Si l’identification de profils d’apprentissage manque parfois de finesse, c’est en grande partie dû au manque de données à analyserDans certains cas, les données existent mais ne sont simplement pas exploitées. Plus précisément, on s’intéressera notamment aux données suivantes (en plus de celles citées ci-dessus) : les référentiels métiers et compétences, l’historique de formation du salarié, ses résultats à des quiz (ou évaluations)ses entretiens d’évaluation, ses interactions avec la plateforme LMS, le feedback de ses pairs, etc. 

 Une fois agrégées, ces informations permettent de modéliser un salarié en fonction de : 

  • Ses objectifs pédagogiques : à partir du métier du salarié et des référentiels de l’entreprise, on peut déduire les attendus en termes de compétences et de niveau de maîtrise 
  • Son niveau de maîtrise : toutes les données (qualifiées) liées à de l’évaluation permettent de mesurer l’état de connaissances et de compétences du salarié 
  • Sa courbe d’oubli : lorsque l’évaluation est réalisée sur la durée, on est capable de mesurer à quelle vitesse le salarié oublie les connaissances et les compétences acquises
  • Ses préférences d’apprentissage : à partir de l’historique de formation, on peut déterminer quels formats ou méthodologies ont eu le meilleur impact sur sa montée en compétences 
  • Ses habitudes d’apprentissage : les interactions avec la ou les plateformes LMS donnent des indications sur les moments et les durées pendant lesquels la formation est la plus efficace 

L’ADAPTIVE LEARNING POUR UNE INDIVIDUALISATION AUTOMATIQUE

Lorsqu’on ajoute à cela de l’intelligence artificielle, on peut aller jusqu’à prédire certains comportementsAutrement dit, en analysant les données d’une cohorte, on pourra identifier LA formation qui sera la plus efficiente pour faire monter en compétences une personne de cette cohorte. Pour ce faire, on se sert des données historiques pour faire du prédictif : si les salariés qui ont un profil similaire au vôtre ont mieux progressé en suivant une formation X plutôt qu’une formation Y, alors c’est cette formation X que vous devriez suivre pour progresser. La modélisation de l’apprenant nous permet alors de définir la compétence à développer, le niveau de difficulté qui vous est adapté, le format de contenu qui vous correspond et le bon moment pour vous notifier de vous former. Le dispositif de formation n’a plus qu’à vous recommander la formation qui correspond à tous ces critères (ou au maximum) : c’est de l’Adaptive Learning. Une fois la formation suivie, le système pourra alors vous envoyer des rappels au bon moment pour favoriser votre ancrage des connaissances et des compétences acquises. 

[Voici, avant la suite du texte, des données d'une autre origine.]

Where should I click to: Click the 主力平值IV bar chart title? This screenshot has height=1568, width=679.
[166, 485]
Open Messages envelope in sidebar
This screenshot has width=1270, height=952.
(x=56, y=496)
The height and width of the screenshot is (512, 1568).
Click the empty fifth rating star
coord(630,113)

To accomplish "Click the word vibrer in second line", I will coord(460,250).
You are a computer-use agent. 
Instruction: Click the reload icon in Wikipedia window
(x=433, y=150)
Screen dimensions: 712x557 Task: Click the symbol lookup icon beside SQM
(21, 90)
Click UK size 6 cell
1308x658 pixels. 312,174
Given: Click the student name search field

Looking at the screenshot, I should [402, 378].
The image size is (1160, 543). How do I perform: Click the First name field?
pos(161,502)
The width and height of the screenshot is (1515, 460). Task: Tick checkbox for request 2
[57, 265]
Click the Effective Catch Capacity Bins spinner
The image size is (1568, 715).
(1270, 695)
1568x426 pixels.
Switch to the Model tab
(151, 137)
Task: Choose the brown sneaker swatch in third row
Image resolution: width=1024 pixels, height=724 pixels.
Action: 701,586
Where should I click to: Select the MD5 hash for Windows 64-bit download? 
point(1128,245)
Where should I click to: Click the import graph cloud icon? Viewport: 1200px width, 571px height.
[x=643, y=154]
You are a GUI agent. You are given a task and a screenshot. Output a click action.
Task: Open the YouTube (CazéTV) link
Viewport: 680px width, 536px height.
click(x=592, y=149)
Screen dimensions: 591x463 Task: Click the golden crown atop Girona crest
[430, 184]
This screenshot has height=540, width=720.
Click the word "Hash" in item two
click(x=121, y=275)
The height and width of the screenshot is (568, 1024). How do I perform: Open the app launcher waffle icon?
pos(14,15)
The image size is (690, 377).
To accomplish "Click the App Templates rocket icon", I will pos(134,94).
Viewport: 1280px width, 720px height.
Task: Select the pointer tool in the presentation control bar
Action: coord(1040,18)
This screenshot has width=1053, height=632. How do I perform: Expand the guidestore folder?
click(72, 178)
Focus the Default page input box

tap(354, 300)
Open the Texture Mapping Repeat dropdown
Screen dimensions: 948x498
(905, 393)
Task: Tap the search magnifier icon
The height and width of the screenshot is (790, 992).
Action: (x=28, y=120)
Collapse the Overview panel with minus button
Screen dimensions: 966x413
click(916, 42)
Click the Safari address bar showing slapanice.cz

Pour conclure, la modélisation des apprenants au sein d’une entreprise vise deux objectifs. Le premier, décrit plus haut, est celui de l’individualisation de la formation. Plus le profil de l’apprenant est fin, plus sa formation pourra être adaptée à ses besoins. Et l’Adaptive Learning est capable d’automatiser le processus, de l’analyse des données jusqu’aux recommandations de parcours. Pour l’entreprise, un parcours plus optimal signifie moins de temps passé en formation (pour acquérir une maîtrise équivalente sur les mêmes compétences cibles) et, par conséquent, des salariés performants plus rapidement. Le deuxième objectif est celui de la visibilité : tandis qu’on reproche souvent aux systèmes d’intelligence artificielle l’effet « boîte noire », les Learning Analytics présentent l’intérêt de pouvoir être mis à disposition des acteurs de la formation (apprenant, manager, responsable formation, RH) sous forme de reporting, afin de leur donner de la visibilité sur l’ensemble du processus de formation.